Monday, March 21, 2011

Using R for Introductory Statistics 6, Simulations

R can easily generate random samples from a whole library of probability distributions. We might want to do this to gain insight into the distribution's shape and properties. A tricky aspect of statistics is that results like the central limit theorem come with caveats, such as "...for sufficiently large n...". Getting a feel for how large is sufficiently large, or better yet, testing it, is the purpose of the simulations in chapter 6 of John Verzani's Using R for Introductory Statistics.

The central limit theorem says that the sample mean drawn from any parent population will tend towards being normally distributed as n, the size of the sample, grows larger. The sample size needed so that the normal distribution reasonably approximates the sample mean varies from one type of distribution to another.

A general form of a test that allows us to eyeball the accuracy of the approximation would look something like the code below, which generates and takes the mean of 300 samples drawn from any of R's random number generation functions (rnorm, runif, rbinom, rexp, rt, rgeom, etc.), scaling the sample means to a mean of zero and standard deviation of one. In a two panel plot the function first plots a histogram and a density curve along with the standard normal curve for comparison, and then does a quantile-quantile plot comparing the sample to a normal distribution.

plot_sample_means <- function(f_sample, n, m=300,title="Histogram", ...) {

  # define a vector to hold our sample means
  means <- double(0)

  # generate 300 samples of size n and store their means
  for(i in 1:m) means[i] = mean(f_sample(n,...))

  # scale sample means to plot against standard normal
  scaled_means <- scale(means)

  # set up a two panel plot

  # plot histogram and density of scaled means
  hist(scaled_means, prob=T, col="light grey", border="grey", main=NULL, ylim=c(0,0.4))

  # overlay the standard normal curve in blue for comparison
  curve(dnorm(x,0,1), -3, 3, col='blue', add=T)

  # adjust margins and draw the quantile-quantile plot
  qqnorm(means, main="")

  # return margins to normal and go back to one panel

  # add a title
  title(paste(title, ", n=", n, sep=""), outer=T)

  # return unscaled means (without printing)

This function shows off some of the goodness that the R programming language adopts from the functional school of programming languages.
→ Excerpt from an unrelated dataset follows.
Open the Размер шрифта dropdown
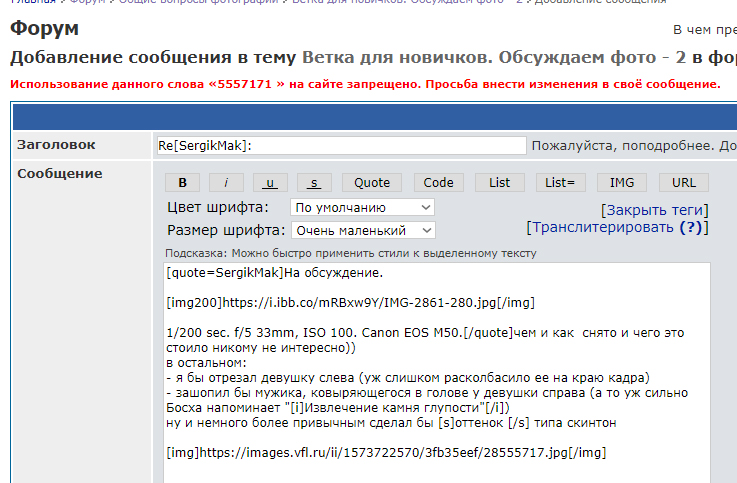Viewport: 737px width, 483px height. point(362,230)
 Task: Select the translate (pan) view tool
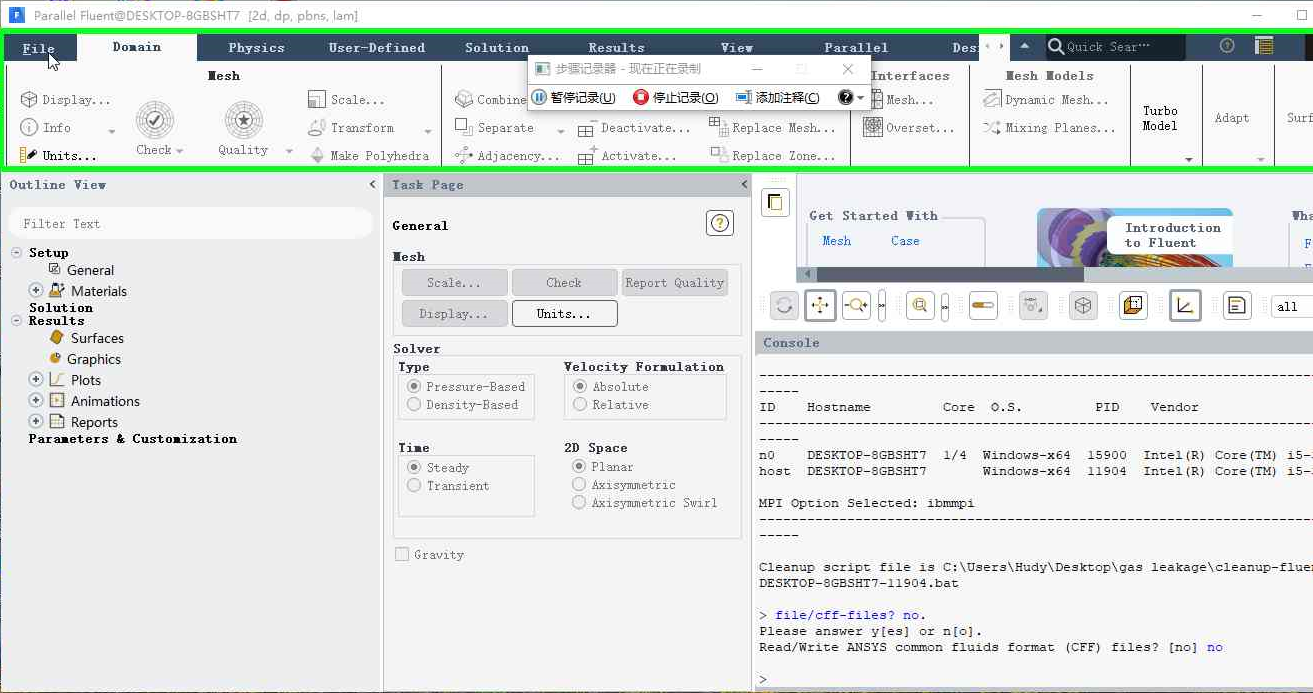tap(820, 306)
First, note that it's a function that takes another function as an argument. Like most modern languages, R treats functions as first-class objects. Also note the use of the ellipsis to pass arbitrary arguments onward to the f_sample function. All of the r_ functions take n as a parameter. But, aside from that, the parameters differ. The ability to handle situations like this makes R's ellipsis a bit more powerful than the similar looking varargs functions in C-style languages.

Note what happens for n=1. In this case, the sample mean is just a sample. So, as n increases, we can morph any distribution into the normal. For instance, here's a series of plots of sample means drawn from the uniform distribution. We start at n=1, which looks flat as expected. At n=2 we already get a pretty good fit to the normal curve, except at the tails. The n=10 case closely fits to the normal.
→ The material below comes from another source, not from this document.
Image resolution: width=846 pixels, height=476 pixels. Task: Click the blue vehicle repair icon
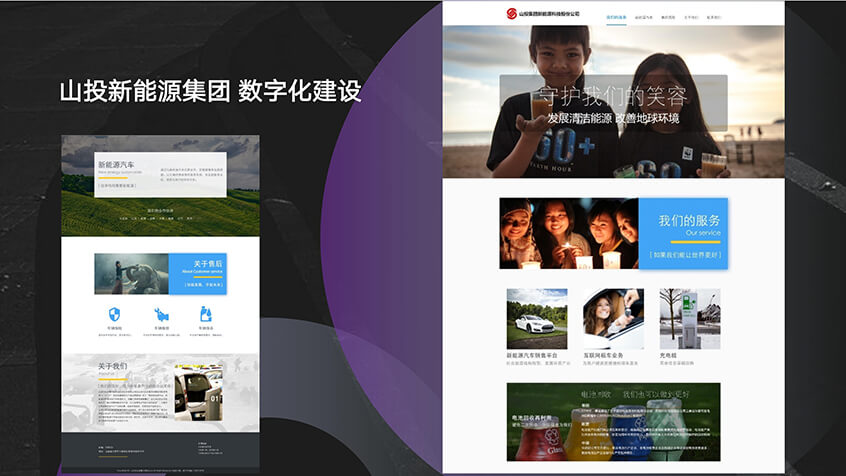160,314
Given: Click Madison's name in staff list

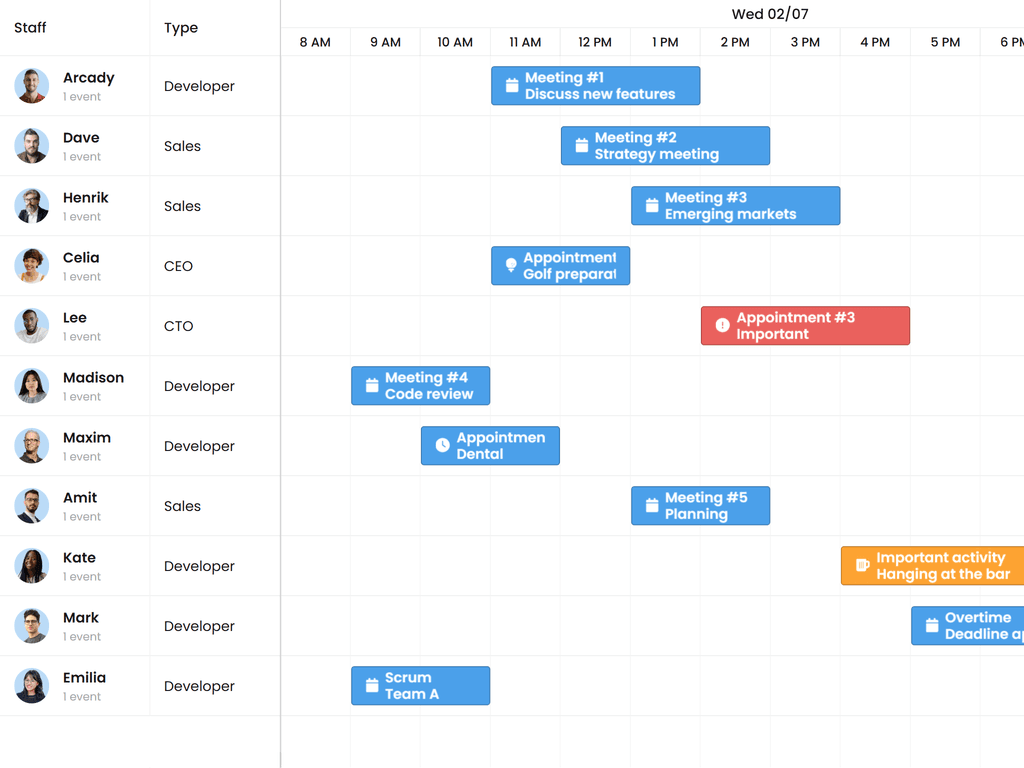Looking at the screenshot, I should point(93,378).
> plot_sample_means(runif, n=1, title="Sample means from uniform distribution")
> plot_sample_means(runif, n=2, title="Sample means from uniform distribution")
> plot_sample_means(runif, n=10, title="Sample means from uniform distribution")

Trying the same trick with other distributions yields different results. The exponential distribution takes a while to loose it's skew. Here are plots for n=6, 12, and 48.

> plot_sample_means(rexp, n=6, title="Sample means from the exponential distribution", rate=1)
> plot_sample_means(rexp, n=12, title="Sample means from the exponential distribution", rate=1)
> plot_sample_means(rexp, n=48, title="Sample means from the exponential distribution", rate=1)

I'm guessing that Verzani's purpose with the simulations in this chapter is for the reader to get some intuitive sense of the properties of these distributions and their relationships, as an alternative to delving too deeply into theory. This lets us stick to applying statistical tools, while giving us some handle on how things might go wrong.